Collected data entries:
Content starts
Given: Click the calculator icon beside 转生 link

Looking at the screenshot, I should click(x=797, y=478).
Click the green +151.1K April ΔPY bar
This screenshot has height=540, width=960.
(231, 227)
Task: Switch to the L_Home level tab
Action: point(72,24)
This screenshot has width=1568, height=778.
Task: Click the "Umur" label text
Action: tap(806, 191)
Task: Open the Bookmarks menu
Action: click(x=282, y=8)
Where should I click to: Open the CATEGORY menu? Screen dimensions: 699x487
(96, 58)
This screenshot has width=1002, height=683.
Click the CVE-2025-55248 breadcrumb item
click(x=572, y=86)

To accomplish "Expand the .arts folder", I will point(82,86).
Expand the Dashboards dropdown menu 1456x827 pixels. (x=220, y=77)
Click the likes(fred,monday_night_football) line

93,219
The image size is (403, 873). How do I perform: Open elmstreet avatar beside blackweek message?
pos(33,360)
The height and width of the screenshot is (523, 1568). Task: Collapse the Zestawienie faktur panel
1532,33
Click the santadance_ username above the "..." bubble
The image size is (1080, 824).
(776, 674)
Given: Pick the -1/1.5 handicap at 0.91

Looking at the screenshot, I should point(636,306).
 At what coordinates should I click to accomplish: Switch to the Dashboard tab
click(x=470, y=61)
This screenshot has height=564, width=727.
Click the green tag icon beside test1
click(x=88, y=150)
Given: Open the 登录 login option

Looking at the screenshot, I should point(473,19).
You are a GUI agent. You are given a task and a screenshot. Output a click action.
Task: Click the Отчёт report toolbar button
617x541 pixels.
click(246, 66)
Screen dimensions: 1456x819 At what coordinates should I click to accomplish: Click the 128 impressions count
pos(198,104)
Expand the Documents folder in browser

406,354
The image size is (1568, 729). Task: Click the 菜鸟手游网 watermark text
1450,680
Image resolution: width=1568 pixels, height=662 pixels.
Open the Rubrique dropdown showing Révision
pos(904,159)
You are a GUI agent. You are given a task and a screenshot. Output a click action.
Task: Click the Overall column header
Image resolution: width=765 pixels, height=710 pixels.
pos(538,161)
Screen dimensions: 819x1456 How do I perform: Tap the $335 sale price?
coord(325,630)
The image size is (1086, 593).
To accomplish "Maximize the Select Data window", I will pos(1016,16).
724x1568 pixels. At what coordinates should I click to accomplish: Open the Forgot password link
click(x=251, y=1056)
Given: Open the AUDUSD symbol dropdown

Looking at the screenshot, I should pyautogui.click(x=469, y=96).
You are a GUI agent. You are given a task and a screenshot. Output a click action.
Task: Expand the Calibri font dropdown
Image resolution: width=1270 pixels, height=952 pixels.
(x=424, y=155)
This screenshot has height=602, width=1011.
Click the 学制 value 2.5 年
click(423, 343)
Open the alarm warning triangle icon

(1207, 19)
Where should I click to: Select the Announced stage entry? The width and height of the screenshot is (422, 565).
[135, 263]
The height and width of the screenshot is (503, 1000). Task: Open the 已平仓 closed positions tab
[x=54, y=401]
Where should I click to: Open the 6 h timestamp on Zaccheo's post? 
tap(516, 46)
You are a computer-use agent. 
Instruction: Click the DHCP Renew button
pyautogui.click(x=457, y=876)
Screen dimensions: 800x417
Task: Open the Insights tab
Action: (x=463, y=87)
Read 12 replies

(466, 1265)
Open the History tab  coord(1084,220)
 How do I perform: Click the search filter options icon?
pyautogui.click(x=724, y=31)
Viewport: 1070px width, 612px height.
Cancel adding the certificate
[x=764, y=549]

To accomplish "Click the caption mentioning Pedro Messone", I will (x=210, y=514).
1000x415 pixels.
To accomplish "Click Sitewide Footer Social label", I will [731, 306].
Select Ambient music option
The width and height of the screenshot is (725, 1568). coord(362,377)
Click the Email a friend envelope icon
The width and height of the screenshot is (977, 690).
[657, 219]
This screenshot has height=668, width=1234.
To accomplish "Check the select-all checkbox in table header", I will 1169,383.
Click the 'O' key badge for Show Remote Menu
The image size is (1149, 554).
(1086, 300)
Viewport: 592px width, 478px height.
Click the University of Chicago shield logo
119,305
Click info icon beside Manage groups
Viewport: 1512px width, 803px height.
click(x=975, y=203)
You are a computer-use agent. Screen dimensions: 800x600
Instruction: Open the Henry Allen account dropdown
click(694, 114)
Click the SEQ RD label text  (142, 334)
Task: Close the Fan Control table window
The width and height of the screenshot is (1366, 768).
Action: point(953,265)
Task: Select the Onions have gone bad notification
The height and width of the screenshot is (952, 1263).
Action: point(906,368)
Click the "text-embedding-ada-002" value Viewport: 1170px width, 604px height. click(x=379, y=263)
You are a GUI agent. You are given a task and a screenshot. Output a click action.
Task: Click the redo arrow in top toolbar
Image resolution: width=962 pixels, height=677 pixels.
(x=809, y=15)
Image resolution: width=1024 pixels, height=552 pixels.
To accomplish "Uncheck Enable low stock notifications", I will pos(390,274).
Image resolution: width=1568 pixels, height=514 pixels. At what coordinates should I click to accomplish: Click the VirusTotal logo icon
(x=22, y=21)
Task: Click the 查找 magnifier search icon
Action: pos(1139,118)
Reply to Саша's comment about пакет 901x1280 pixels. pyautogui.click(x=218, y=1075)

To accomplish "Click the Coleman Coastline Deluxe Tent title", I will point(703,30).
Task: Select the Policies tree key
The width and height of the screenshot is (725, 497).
Content ends
**TASK BRIEF:** Could you retype every record above exactly as written?

**TASK RESPONSE:**
Given: Click the calculator icon beside 转生 link

Looking at the screenshot, I should click(x=797, y=478).
Click the green +151.1K April ΔPY bar
This screenshot has height=540, width=960.
(231, 227)
Task: Switch to the L_Home level tab
Action: point(72,24)
This screenshot has width=1568, height=778.
Task: Click the "Umur" label text
Action: tap(806, 191)
Task: Open the Bookmarks menu
Action: click(x=282, y=8)
Where should I click to: Open the CATEGORY menu? Screen dimensions: 699x487
(96, 58)
This screenshot has width=1002, height=683.
Click the CVE-2025-55248 breadcrumb item
click(x=572, y=86)

To accomplish "Expand the .arts folder", I will point(82,86).
Expand the Dashboards dropdown menu 1456x827 pixels. (x=220, y=77)
Click the likes(fred,monday_night_football) line

93,219
The image size is (403, 873). How do I perform: Open elmstreet avatar beside blackweek message?
pos(33,360)
The height and width of the screenshot is (523, 1568). Task: Collapse the Zestawienie faktur panel
1532,33
Click the santadance_ username above the "..." bubble
The image size is (1080, 824).
(776, 674)
Given: Pick the -1/1.5 handicap at 0.91

Looking at the screenshot, I should point(636,306).
 At what coordinates should I click to accomplish: Switch to the Dashboard tab
click(x=470, y=61)
This screenshot has height=564, width=727.
Click the green tag icon beside test1
click(x=88, y=150)
Given: Open the 登录 login option

Looking at the screenshot, I should point(473,19).
You are a GUI agent. You are given a task and a screenshot. Output a click action.
Task: Click the Отчёт report toolbar button
617x541 pixels.
click(246, 66)
Screen dimensions: 1456x819 At what coordinates should I click to accomplish: Click the 128 impressions count
pos(198,104)
Expand the Documents folder in browser

406,354
The image size is (1568, 729). Task: Click the 菜鸟手游网 watermark text
1450,680
Image resolution: width=1568 pixels, height=662 pixels.
Open the Rubrique dropdown showing Révision
pos(904,159)
You are a GUI agent. You are given a task and a screenshot. Output a click action.
Task: Click the Overall column header
Image resolution: width=765 pixels, height=710 pixels.
pos(538,161)
Screen dimensions: 819x1456 How do I perform: Tap the $335 sale price?
coord(325,630)
The image size is (1086, 593).
To accomplish "Maximize the Select Data window", I will pos(1016,16).
724x1568 pixels. At what coordinates should I click to accomplish: Open the Forgot password link
click(x=251, y=1056)
Given: Open the AUDUSD symbol dropdown

Looking at the screenshot, I should pyautogui.click(x=469, y=96).
You are a GUI agent. You are given a task and a screenshot. Output a click action.
Task: Expand the Calibri font dropdown
Image resolution: width=1270 pixels, height=952 pixels.
(x=424, y=155)
This screenshot has height=602, width=1011.
Click the 学制 value 2.5 年
click(423, 343)
Open the alarm warning triangle icon

(1207, 19)
Where should I click to: Select the Announced stage entry? The width and height of the screenshot is (422, 565).
[135, 263]
The height and width of the screenshot is (503, 1000). Task: Open the 已平仓 closed positions tab
[x=54, y=401]
Where should I click to: Open the 6 h timestamp on Zaccheo's post? 
tap(516, 46)
You are a computer-use agent. 
Instruction: Click the DHCP Renew button
pyautogui.click(x=457, y=876)
Screen dimensions: 800x417
Task: Open the Insights tab
Action: (x=463, y=87)
Read 12 replies

(466, 1265)
Open the History tab  coord(1084,220)
 How do I perform: Click the search filter options icon?
pyautogui.click(x=724, y=31)
Viewport: 1070px width, 612px height.
Cancel adding the certificate
[x=764, y=549]

To accomplish "Click the caption mentioning Pedro Messone", I will (x=210, y=514).
1000x415 pixels.
To accomplish "Click Sitewide Footer Social label", I will [731, 306].
Select Ambient music option
The width and height of the screenshot is (725, 1568). coord(362,377)
Click the Email a friend envelope icon
The width and height of the screenshot is (977, 690).
[657, 219]
This screenshot has height=668, width=1234.
To accomplish "Check the select-all checkbox in table header", I will 1169,383.
Click the 'O' key badge for Show Remote Menu
The image size is (1149, 554).
(1086, 300)
Viewport: 592px width, 478px height.
Click the University of Chicago shield logo
119,305
Click info icon beside Manage groups
Viewport: 1512px width, 803px height.
click(x=975, y=203)
You are a computer-use agent. Screen dimensions: 800x600
Instruction: Open the Henry Allen account dropdown
click(694, 114)
Click the SEQ RD label text  (142, 334)
Task: Close the Fan Control table window
The width and height of the screenshot is (1366, 768).
Action: point(953,265)
Task: Select the Onions have gone bad notification
The height and width of the screenshot is (952, 1263).
Action: point(906,368)
Click the "text-embedding-ada-002" value Viewport: 1170px width, 604px height. click(x=379, y=263)
You are a GUI agent. You are given a task and a screenshot. Output a click action.
Task: Click the redo arrow in top toolbar
Image resolution: width=962 pixels, height=677 pixels.
(x=809, y=15)
Image resolution: width=1024 pixels, height=552 pixels.
To accomplish "Uncheck Enable low stock notifications", I will pos(390,274).
Image resolution: width=1568 pixels, height=514 pixels. At what coordinates should I click to accomplish: Click the VirusTotal logo icon
(x=22, y=21)
Task: Click the 查找 magnifier search icon
Action: pos(1139,118)
Reply to Саша's comment about пакет 901x1280 pixels. pyautogui.click(x=218, y=1075)

To accomplish "Click the Coleman Coastline Deluxe Tent title", I will point(703,30).
Task: Select the Policies tree key
The width and height of the screenshot is (725, 497).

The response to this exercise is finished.